L’agence de presse des défenseurs des droits humains (Hengaw), basée aux États-Unis, a confirmé la mort de 6126 personnes, dont 5777 manifestants, 86 mineurs, 214 membres des forces de sécurité et 49 passants.

Cependant, cette organisation, qui s’appuie sur un vaste réseau de sources à l’intérieur de l’Iran et suit de près les manifestations, a ajouté qu’elle menait toujours une enquête sur la possibilité de 17 091 autres décès.

Selon ses informations, les autorités ont arrêté au moins 41 880 personnes.

L’organisation a dénoncé « la poursuite des politiques de censure des communications, la vague continue d’arrestations et l’augmentation des craintes des blessés concernant leur accès aux soins médicaux ».

Des militants ont accusé les autorités de faire des descentes dans les hôpitaux à la recherche de manifestants blessés à arrêter, après que le ministère de la Santé iranien a conseillé aux citoyens de se rendre à l’hôpital sans crainte et de ne pas se faire soigner à domicile.
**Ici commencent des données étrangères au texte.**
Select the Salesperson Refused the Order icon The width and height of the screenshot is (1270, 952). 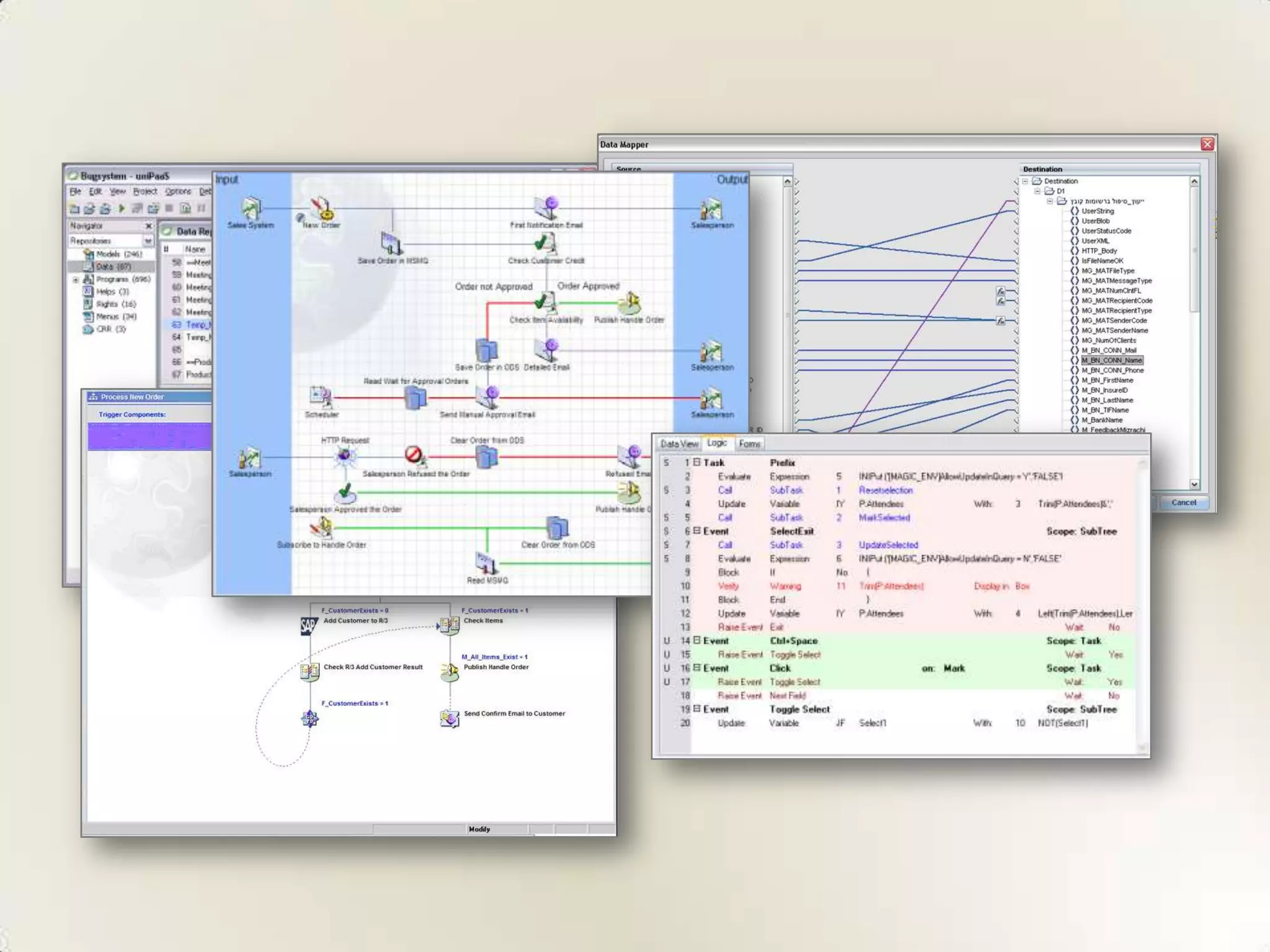[414, 456]
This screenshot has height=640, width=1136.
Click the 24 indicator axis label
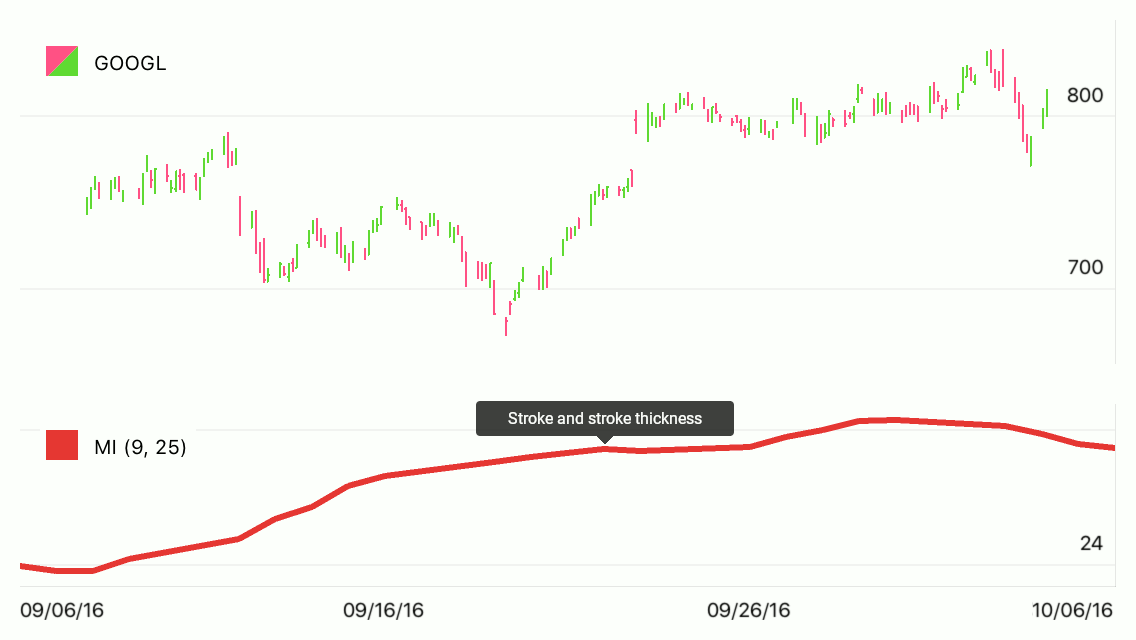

Hengaw a indiqué que « les forces de sécurité continuent d’adopter une approche fondée sur les arrestations massives, l’intimidation et la direction du récit des événements ».

Elle a ajouté que les rapports sur les arrestations dans les hôpitaux « soulevèrent de nouvelles inquiétudes concernant les droits humains en ce qui concerne le droit à des soins médicaux ».

En première estimation officielle, les autorités iraniennes ont déclaré la semaine dernière que 3117 personnes avaient été tuées lors des manifestations. La Fondation des martyrs et des anciens combattants iraniens a fait la distinction entre les « martyrs », qui sont des membres des forces de sécurité ou des civils, et les « trublions », qui recevraient un soutien de l’étranger, notamment des États-Unis.

Parmi le bilan des décès officiel, la fondation a comptabilisé 2427 « martyrs ».

La chaîne Iran International, une chaîne de télévision persanophone opérant hors d’Iran, a rapporté il y a quelques jours que plus de 36 500 Iraniens avaient été tués par les forces de sécurité entre le 8 et le 9 janvier, se basant sur des rapports, des documents et des sources en contact avec elle. Il n’a pas été possible de vérifier l’exactitude de cette information.

Dans un contexte similaire, une autre ONG, l’Organisation des droits de l’homme en Iran (IHR), basée en Norvège, a documenté au moins 3428 cas de décès parmi les manifestants de la part des forces de sécurité, mais a déclaré que le bilan final pourrait atteindre 25 000 morts.